PHILADELPHIA—A commonly used flame retardant threatens
health and illustrates the need to reform U.S. toxic chemical policy, according
to a new report released today by PennEnvironment. In lab tests, scientists
have linked decabrominated diphenyl ether ("Deca")—a chemical
closely related to two flame retardants recently banned in California—to
health effects including neurological damage or permanent memory loss, and have
detected the chemical in the breast milk of American women at higher levels
than anywhere else in the world.
"The latest science clearly points to the need for
a federal ban of Deca and other toxic flame retardants," reports PennEnvironment's
Director, David Masur. "The U.S. should reassess its regulation of toxic
chemicals to ensure that this kind of widespread exposure does not happen in
the future."
PennEnvironment's report, entitled "Body
of Evidence," shows that toxic flame-retardants like Deca are widely
used in a variety of common consumer products, including in electronics and
electrical equipment, as well as in upholstery and other textiles. North American
industry used more than 49 million pounds in 2001—about half the world
market.
Deca and other toxic flame retardants escape from consumer
products into air and water and have been found in household dust and in the
food supply. The chemicals accumulate in the human body, pass from a mother
to a developing fetus, and have been found in human breast milk.
"I am appalled that this chemical has been found
in women's breast milk," commented Mariah Moore Khanna, a nursing mother
from Pittsburgh. "The government should require testing to find out if
a chemical is harmful before it is allowed to be put into products we use everyday."
Deca is one type of flame retardant called polybrominated
diphenyl ethers (PBDEs.) Deca breaks down under sunlight and during metabolic
processes into the types of toxic flame-retardants, pentabrominated (Penta)
and octabrominated (Octa) diphenyl ethers, recently banned in California and
Europe. One manufacturer has agreed to voluntarily phase out all their production
of Penta to avoid human health consequences nationwide.
"The U.S. government should fix the way it regulates
toxic chemicals," said Masur. "We cannot continue to expose children
or adults to harmful chemicals like Deca while we wait for health impacts to
develop. Harmful chemicals shouldn't come onto the market in the first place."
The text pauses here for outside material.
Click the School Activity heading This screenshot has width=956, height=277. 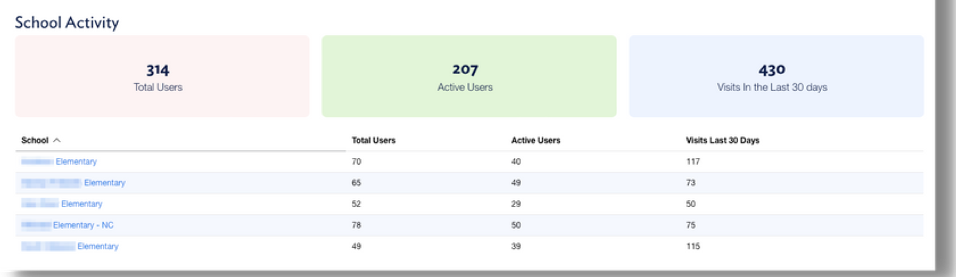[67, 22]
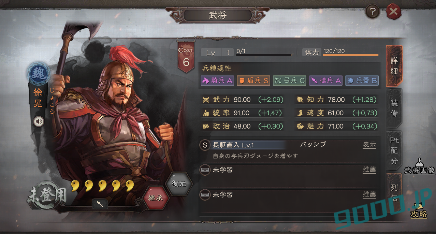Viewport: 436px width, 234px height.
Task: Play the general's voice speaker icon
Action: coord(38,121)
The main U.S. law for chemicals regulation is the 1976
Toxic Substances Control Act (TSCA). Under TSCA, the EPA has the authority to
ban chemicals, but the Agency has not phased out any toxins since PCBs were
banned in 1976. This is due to the great burden of proof necessary for EPA to
take action to ban such chemicals. As a result, chemicals like Deca can be on
the market for decades before their threat to human health is discovered.
Industry's argument against regulation has centered on
the belief that Deca molecules were too big to be absorbed by people's bodies.
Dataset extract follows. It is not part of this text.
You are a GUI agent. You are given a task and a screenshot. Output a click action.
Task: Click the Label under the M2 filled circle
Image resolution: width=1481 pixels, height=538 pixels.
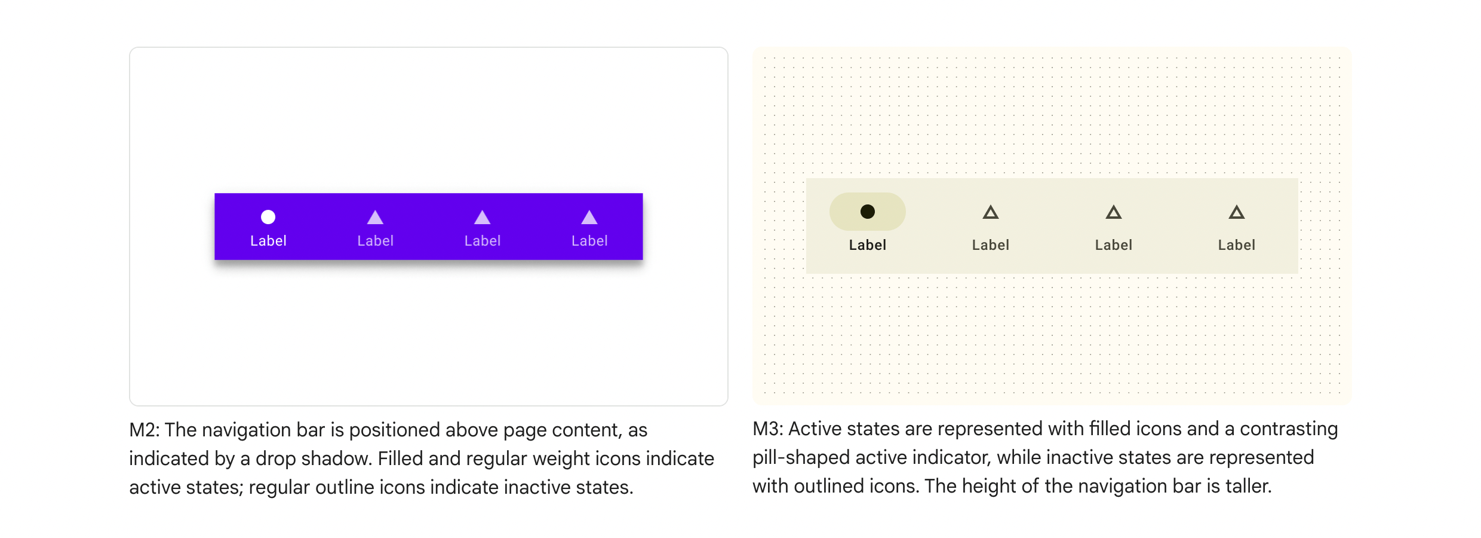(x=269, y=240)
California's ban did not include Deca because the science was incomplete. However,
several recent groundbreaking studies summarized in PennEnvironment's report
found Deca in human blood and breast milk in the bodies of electronics workers
as well as in people who had not been exposed in the workplace.
PennEnvironment called on Congress and Pennsylvania's
state legislature to ban Deca and other PBDEs. In addition, PennEnvironment
advocated reform of toxic chemical regulation and efforts to protect human health
through extensive pre-market health effects testing and reductions in the use
of hazardous chemicals.
PennEnvironment is a statewide, non-partisan and non-profit
environmental advocacy organization.